The Federal Reserve controls the national interest rate in the United States.

Any economist will be more than happy to tell you that interest rates have a big effect on the value of the income-producing real estate. Shrewd real estate investors will always take interest rates and property value into consideration before adding more properties to their portfolio. It is imperative to point out that interest rates can influence one’s ability to purchase residential and commercial properties. Unfortunately, many people are unaware that mortgage rates are the only interest related factor that has a strong influence property values.

It is also important to point out that interest rates also have a substantial impact on capital flows in the real estate market. What are capital flows? They make up the supply and demand for mandated rates of return on investment. As a direct result, interest rates will move property prices in different ways. This is the primary reason why capital flows are closely monitored by many economists and real estate insiders.

The Fundamentals of Evaluating Real Estate Properties

You must have a clear understanding of the income approach to real estate values. Without this knowledge, it will be extremely challenging for you to know how capital flows, interpret financing rates and know how government controlled interest rates move property values. To be honest, the income approach is the best way to calculate property value. This is the primary reason why it is being taught in real estate schools around the country. The income approach can be compared to the discounted cash flow analysis used in the financial markets around the globe.

In laymen terms, learning how to evaluate real estate properties can help you determine how much income the prospective property will generate throughout the entire year. Your passive income payments can come in the form of lease payments or the occupancy rate if you are dealing with a hotel. You take property costs and the financing cost into consideration. After all the operating expenses are computed, you will be able to figure out the net operating income.

Historical interest rates are at an all-time low in the United States and Canada.

You can get the net cash flow after you subtract capital costs and the investment capital used to maintain the property. It is also vital to mention that non-property expenses must be deducted from the net operating income. In many instances, properties do not have a stated dividend policy. As a result, net cash flow will be equal to cash reserves that are available to investors. You can figure out the actual value of the subject property if you look at the discount the cash flow stream for a particular investment period.

Capital Flows

A landmark study done by elaborates that interest rates can have a significant effect on the cost of financing and mortgage rates. As a result, property level prices go up and down. In the end, the property value will be influenced. However, we must recognize that supply and demand for capital and competing investments have a bigger impact on required rates of return and property investment values. It is worth mentioning that the activities of the Federal Reserve will also have an effect on the real value of all investments.

Changes in capital flows can determine if more commercial and residential properties will be purchased by investors. The price of capital will determine if the market will move in a progressive or regressive direction. An abundance of capital in the market will prompt investors and prospective home buyers to make their move. In simple terms, investors will pursue more deals if the purchase funds are available and prospective home buyers will buy more homes. The price of capital and capital availability determine property values.

Discount Rates

When we look at capitalization rates and the derivation of discount concept, we don’t have any problems in seeing the impact interest rates have on the real estate market. The capitalization rate is considered to be the investor’s dividend rate, and the discount rate is equivalent to an investor’s anticipated return on their money. Here’s the formula: (K-g). The letter g represents the predicted increase in income or the noticeable increase in capital appreciation.

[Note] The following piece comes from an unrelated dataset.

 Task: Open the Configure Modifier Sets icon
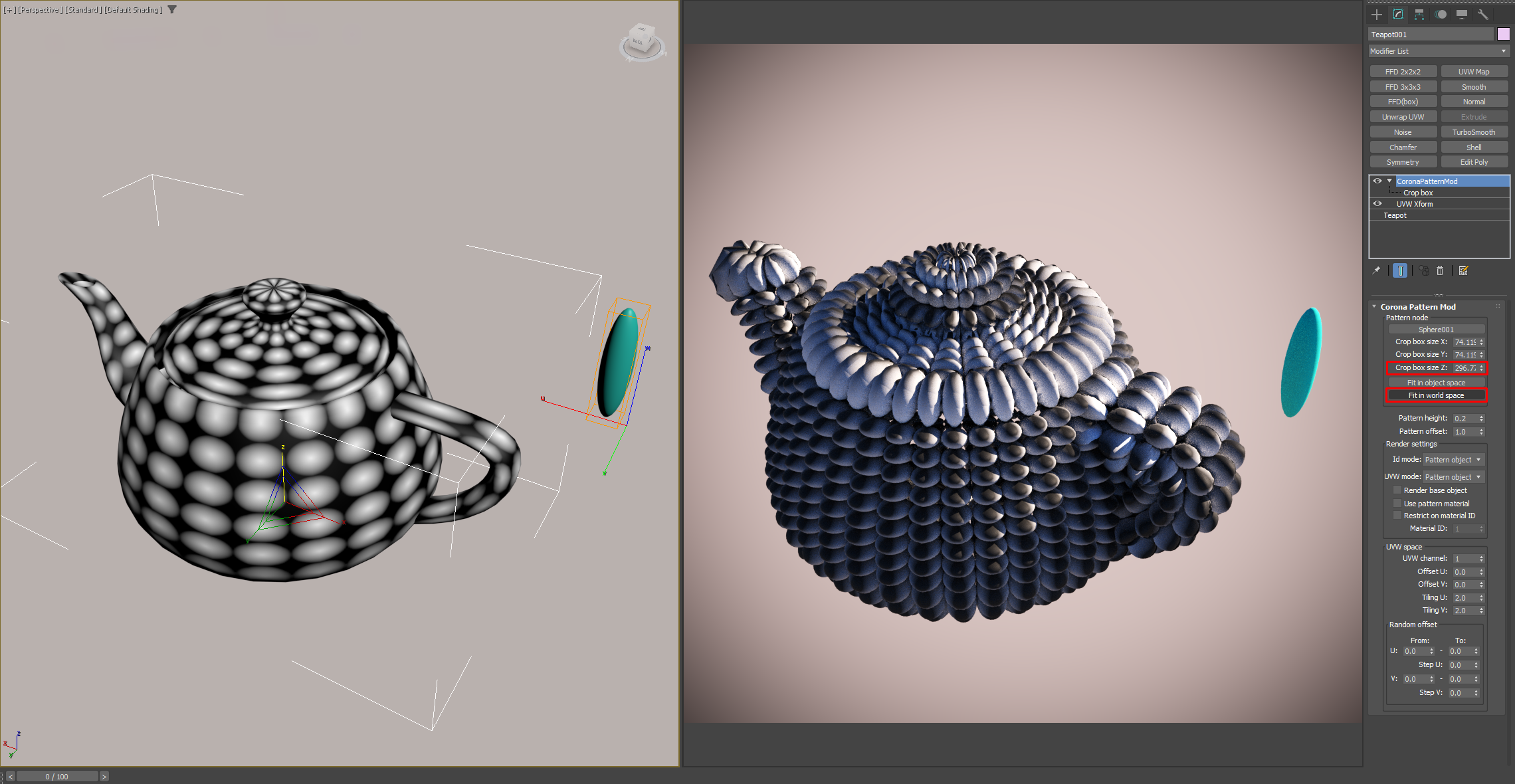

Both rates are dominated by prevailing interest rates. For many investors, the risk-free rate is the rate attached to United States Treasuries. U.S. Treasuries are attractive to conservative investors because the chances of the government failing to repay are pretty low. Investors know that high-risk investments must offer a high return. This minimizes their risk. This is why they don’t hesitate to add a risk premium to the risk-free rate. This simple measure helps them calculate the real risk of taking on a project.

Because K is equivalent to the risk-free rate and risk premium, the capitalization is equivalent to the risk-free rate and risk premium. The anticipated growth (g) in income is wisely deducted. Please keep in mind that supply and demand have a direct relationship with risk premiums, and discount rates will differ because unpredictable interest rates create them.

The Final Word

Investing in real estate is one of the best ways to earn impressive passive income. It is imperative for you to concentrate on mortgage rates because they have a significant impact on property value in the real estate market. A mortgage calculator can help you research interest rates with ease. Experienced real estate investors and smart home shoppers use a mortgage calculator before making their offer.

Fluctuating interest rates influence many aspects of real estate. Besides determining the market price of your home, interest rates also determine how much capital is available for investment deals. As I mentioned earlier, capital flows will always influence the supply and demand for prime property and property prices. It is also worth mentioning that substitute investments are affected by interest rates.

The changes related to the rates of return for residential and commercial real estate will not stay the same during periods of destabilization in the credit market. The future of the market is unclear and unpredictable at this moment. It is fair to say that experienced real estate investors will always take measures that will help them limit their risk while pursuing exceptional real estate properties. You should do the same.